1884, Briefe 479–567
484. An Heinrich Köselitz in Venedig
<Nizza, 1. Februar 1884>
Mein alter treuer Freund, — denn daß ich so lange schwieg, das hat Sie mir gewiß nicht untreu gemacht. Es gab nichts Gutes zu melden, und ich habe vom vorigen Winter her die Erinnerung und Scham, wie viel Schlimmes ich damals zu Papier gebracht habe, zu Ihrem Leidwesen — es war selber eine Krankheit in der Krankheit, meine damalige Briefschreiberei. — Wissen Sie eigentlich, daß ich im vorigen Winter einen Typhus durchgemacht habe?

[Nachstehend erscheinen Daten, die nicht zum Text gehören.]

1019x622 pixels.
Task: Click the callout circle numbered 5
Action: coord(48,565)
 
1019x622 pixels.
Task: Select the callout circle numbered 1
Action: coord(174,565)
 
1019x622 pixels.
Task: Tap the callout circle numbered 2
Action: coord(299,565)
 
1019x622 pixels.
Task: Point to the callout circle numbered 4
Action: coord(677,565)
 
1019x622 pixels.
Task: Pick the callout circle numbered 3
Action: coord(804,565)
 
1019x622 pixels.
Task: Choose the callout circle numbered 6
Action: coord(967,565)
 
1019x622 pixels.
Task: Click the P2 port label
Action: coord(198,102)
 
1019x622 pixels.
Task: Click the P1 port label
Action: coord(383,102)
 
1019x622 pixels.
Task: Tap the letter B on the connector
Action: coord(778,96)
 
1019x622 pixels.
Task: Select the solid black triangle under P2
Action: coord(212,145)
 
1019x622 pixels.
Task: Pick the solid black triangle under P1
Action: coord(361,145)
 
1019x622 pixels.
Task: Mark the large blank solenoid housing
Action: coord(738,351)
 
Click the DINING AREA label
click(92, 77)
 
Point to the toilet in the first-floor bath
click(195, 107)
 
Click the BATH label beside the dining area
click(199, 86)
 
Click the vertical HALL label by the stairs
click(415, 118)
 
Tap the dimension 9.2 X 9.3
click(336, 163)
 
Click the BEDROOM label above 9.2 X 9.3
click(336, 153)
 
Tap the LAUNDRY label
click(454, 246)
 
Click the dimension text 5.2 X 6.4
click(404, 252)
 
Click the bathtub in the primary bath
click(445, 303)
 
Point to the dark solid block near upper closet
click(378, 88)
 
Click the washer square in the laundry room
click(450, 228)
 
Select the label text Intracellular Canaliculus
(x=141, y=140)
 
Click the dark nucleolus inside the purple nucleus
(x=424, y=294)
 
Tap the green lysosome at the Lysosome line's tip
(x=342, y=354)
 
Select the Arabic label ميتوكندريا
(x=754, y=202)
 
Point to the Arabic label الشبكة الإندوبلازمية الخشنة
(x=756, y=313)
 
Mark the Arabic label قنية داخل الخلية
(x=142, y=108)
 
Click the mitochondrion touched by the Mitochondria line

Diesen Winter, bis zu Neujahr, gieng es nun wieder zum Verzweifeln; und auch meine Gesundheit war vom Schlimmsten, so wie einmal in Basel. Zu alledem maltraitirte mich meine Schwester nach wie vor mit Briefen, welche ich unter den Begriff „Antisemitismus“ fassen will — Sie errathen, welchen engeren Inhalt sie hatten. Nun, ich bin wieder einmal über alle „Berge“. —
Inzwischen ist mein Verlangen nach Ihrer Musik so groß geworden, daß ich unversehens wohl einmal in Venedig erscheinen werde. Es ist ein Verlangen wie nach schwerer Krankheit: ich glaube, Sie finden in der ganzen Welt keine Ohren, die so auf Sie hören möchten, lieber Freund! —
Zudem: ich möchte auch ein Fest zu Zweien mit Ihnen feiern, und habe guten Grund dazu — denn ich bin im Hafen! Mein „Zarathustra“ ist seit vierzehn Tagen fertig, ganz fertig — —
Wissen Sie vielleicht eine stille deutsche Pension, wo man etwa zu 5 frcs. al giorno leben kann (das Frühstück abgerechnet, welches ich mir selber besorge; auch ohne Wein: denn ich bin kein Weintrinker)
Dieses Jahr, oh lieber Freund, — mag es Ihnen und mir gedeihen!
Von Herzen
Ihr Nietzsche.
Ich weiß, Freund, was Sie zu thun haben: fürchten Sie nicht, daß ich in Bezug auf Ihre Zeit unbescheiden bin. — —
Dieser Januar war der schönste, den ich erlebte: auch dem Wetter nach.
Nice <France>
Pension de Genève, petite rue St. Etienne.